On 19 February 2015, Headquarters, Department of the Army, designated the AMEDD Center and School as the Army`s Health Readiness Center of Excellence.
Effective 19 October 2018, the U.S. Army Medical Department Center and School (AMEDDC&S), U.S. Army Health Readiness Center of Excellence (HRCoE) was reassigned from the U.S. Army Medical Command (USAMEDCOM) to U.S. Army Training and Doctrine Command (TRADOC).
The AMEDDC&S HRCoE supports the Army to lead the design, integration, education, and training of new and innovative approaches to health and the Army Health System.

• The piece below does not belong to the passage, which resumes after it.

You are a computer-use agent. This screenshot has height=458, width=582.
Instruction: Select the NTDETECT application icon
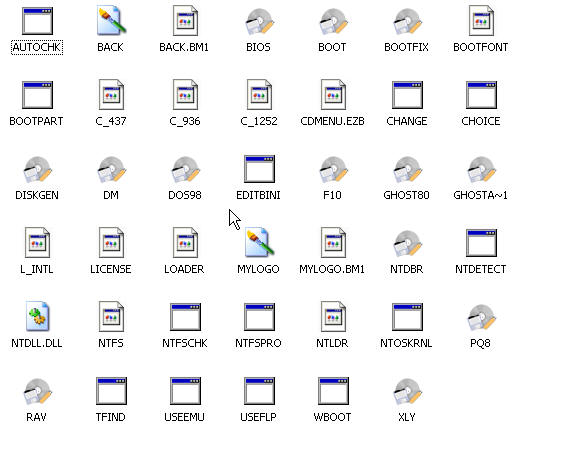[x=481, y=243]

As the HRCoE, the command focuses on medical capability development and integration functions and serves the Army as a single agency with which to coordinate the medical and health needs of Soldiers and their Families. The Health Readiness Center of Excellence also establishes operational conditions for the command to establish a university model and degree granting authority for the AMEDD Center and School as an academic institution.
The HRCoE is organized with two brigades to enhance mission command, improve functional alignment, and set the conditions for becoming a degree-granting institution. Each brigade has the responsibility for the execution of training and education, as well as quality of life and immersion into the Army Profession.

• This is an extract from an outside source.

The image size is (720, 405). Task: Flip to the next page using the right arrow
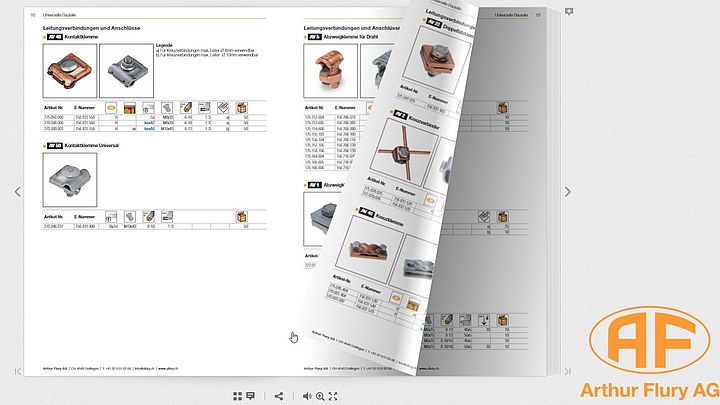[x=569, y=191]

The Army Health Readiness CoE, under the Training and Doctrine Command (TRADOC), maintains a focus on combat casualty care. The HRCoE has the authority and responsibility for developing medical readiness and health concepts, identifying medical readiness and health capability gaps, and defining and refining future Soldier medical and health requirements established by TRADOC.
The CoE structure increases collaboration across TRADOC, other organizations, programs, and the generating force to improve support to the operating force. It embraces best practices and initiatives that improve efficiency and effectiveness of the Army and other Service partners overall. The common structure across all CoEs improves the ability of external agencies to communicate with CoE subordinate elements. Where integrated staffs are realized and common instruction shared, manpower requirements are decreased and greater synergy is gained between staffs and schools.

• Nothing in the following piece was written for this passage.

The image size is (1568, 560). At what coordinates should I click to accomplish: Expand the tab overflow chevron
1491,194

The Army HRCoE facilitates the integration of functional and branch proponent efforts supporting Army and Army Medical Department Doctrine, Organization, Training, Material, Leadership, Personnel and Facility (DOTMLPF) capabilities and requirements to improve initial entry training, initial military instruction and education, and mission command.
The Army HRCoE supports the Army Campaign Plan and the Army Medicine 2020 Campaign Plan. The Army HRCoE is focused on the Army and improving the readiness of the force by achieving healthy outcomes, promoting sleep, activity, and nutrition as a performance triad and reducing the number of medically non-ready Soldiers and increasing the Army’s overall readiness and lethality.